* _WHAT IS EXPECTED_: Reproduce the entries that follow exactly. No picture should appear in the result.

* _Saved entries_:
────────────────────────────────────────
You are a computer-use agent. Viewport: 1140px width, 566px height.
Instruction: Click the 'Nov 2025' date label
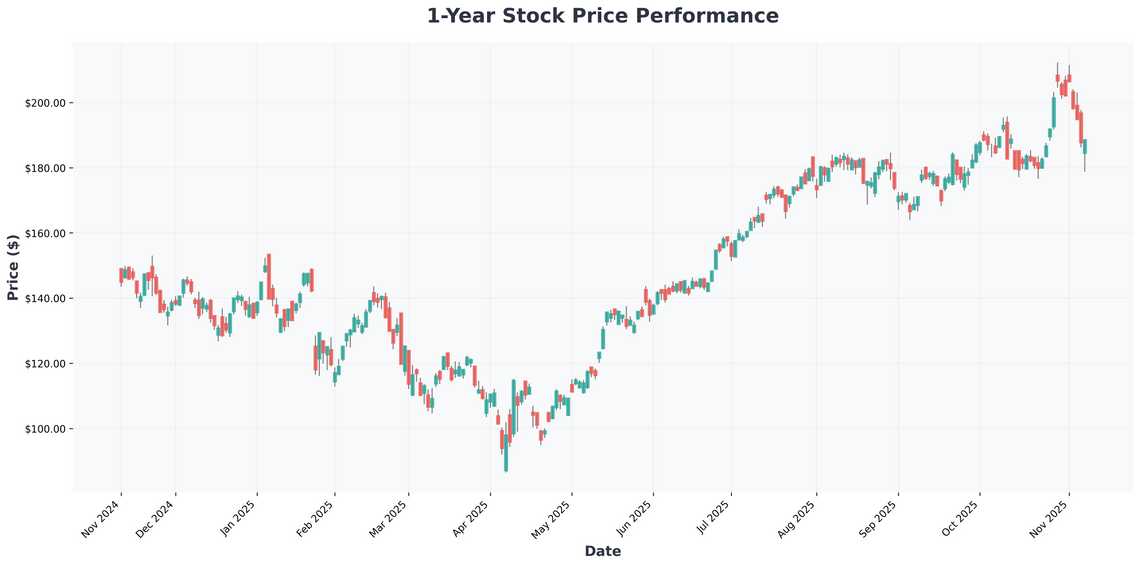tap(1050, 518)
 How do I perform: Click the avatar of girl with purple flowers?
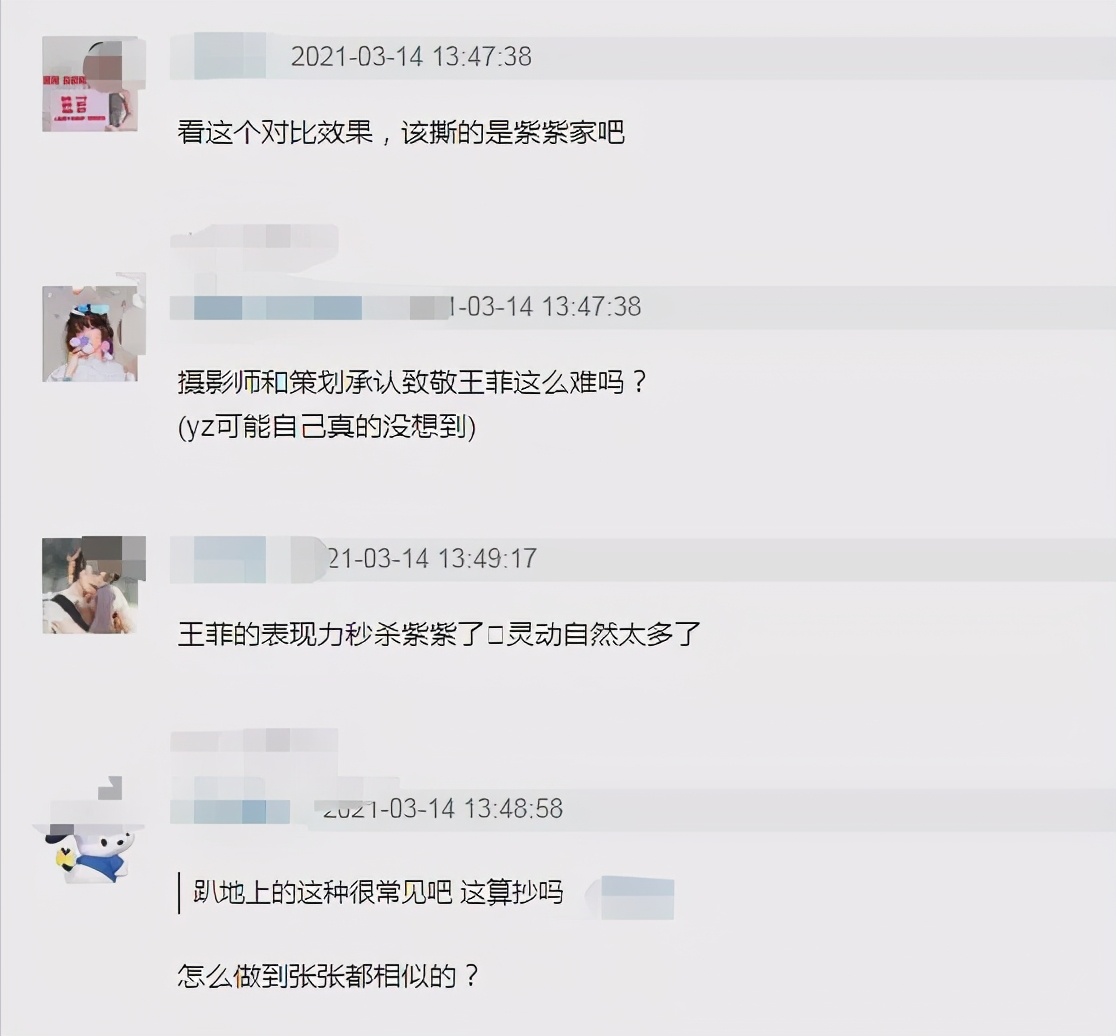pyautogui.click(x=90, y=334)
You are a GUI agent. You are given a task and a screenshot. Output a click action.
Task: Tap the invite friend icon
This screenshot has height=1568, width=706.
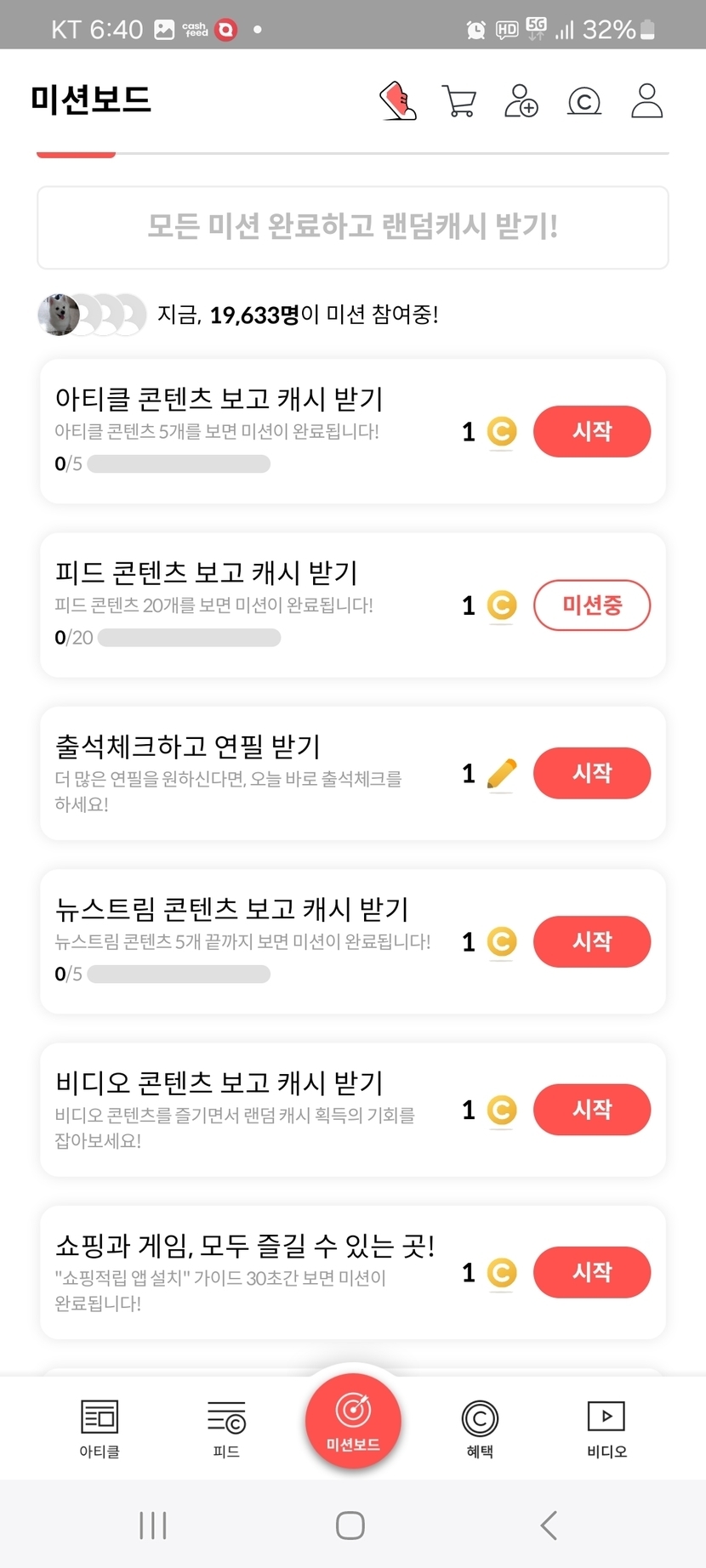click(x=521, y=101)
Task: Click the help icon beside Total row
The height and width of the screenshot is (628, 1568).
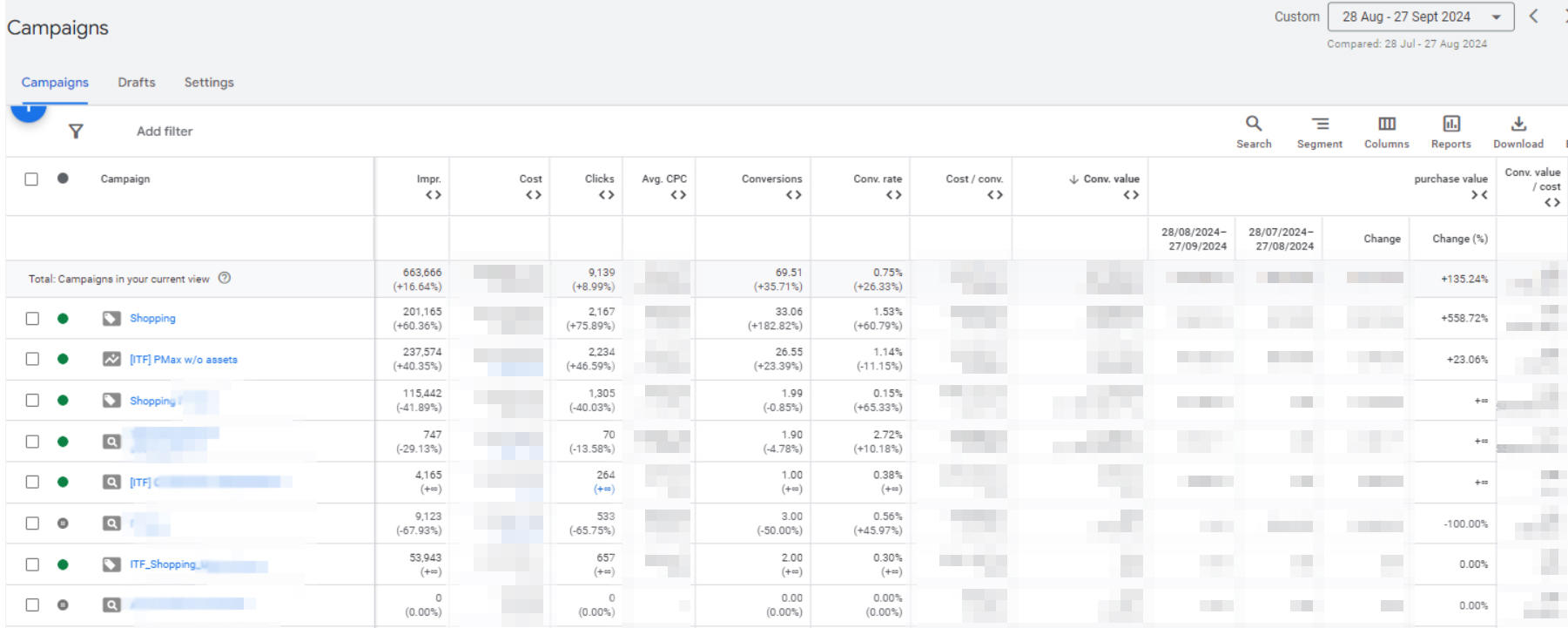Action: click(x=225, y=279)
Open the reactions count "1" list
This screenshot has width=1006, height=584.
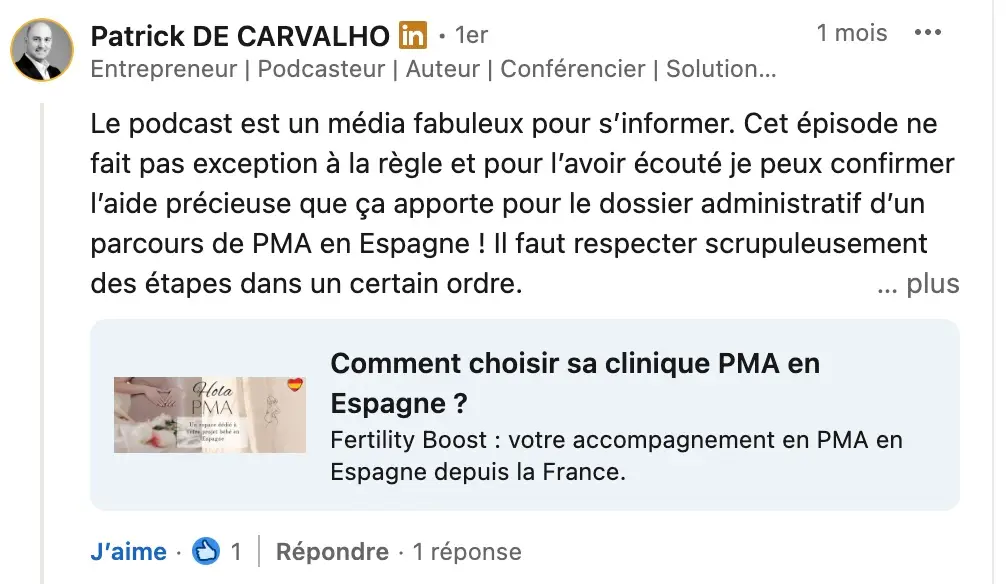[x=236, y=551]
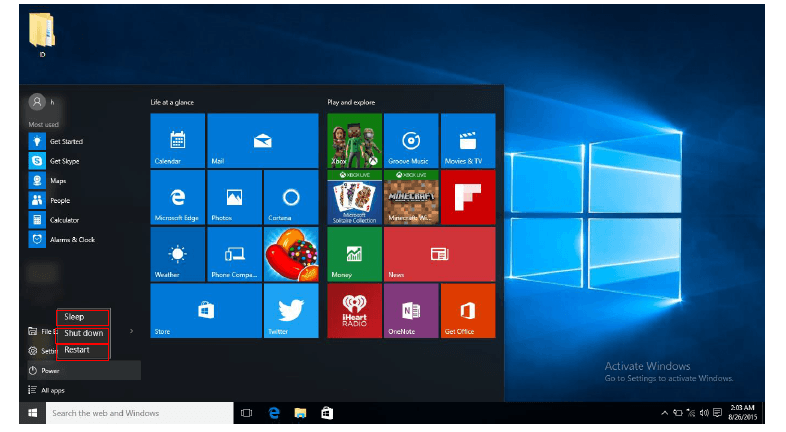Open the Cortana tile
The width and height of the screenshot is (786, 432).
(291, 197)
────────────────────────────────────────
* _EXPECTED OUTPUT_:
You are a computer-use agent. Viewport: 1140px width, 566px height.
Instruction: Click the 'Nov 2025' date label
tap(1050, 518)
 How do I perform: Click the avatar of girl with purple flowers?
pyautogui.click(x=90, y=334)
You are a GUI agent. You are given a task and a screenshot. Output a click action.
Task: Tap the invite friend icon
This screenshot has height=1568, width=706.
click(x=521, y=101)
Task: Click the help icon beside Total row
The height and width of the screenshot is (628, 1568).
Action: click(x=225, y=279)
Open the reactions count "1" list
This screenshot has width=1006, height=584.
[x=236, y=551]
Open the Cortana tile
The width and height of the screenshot is (786, 432).
(291, 197)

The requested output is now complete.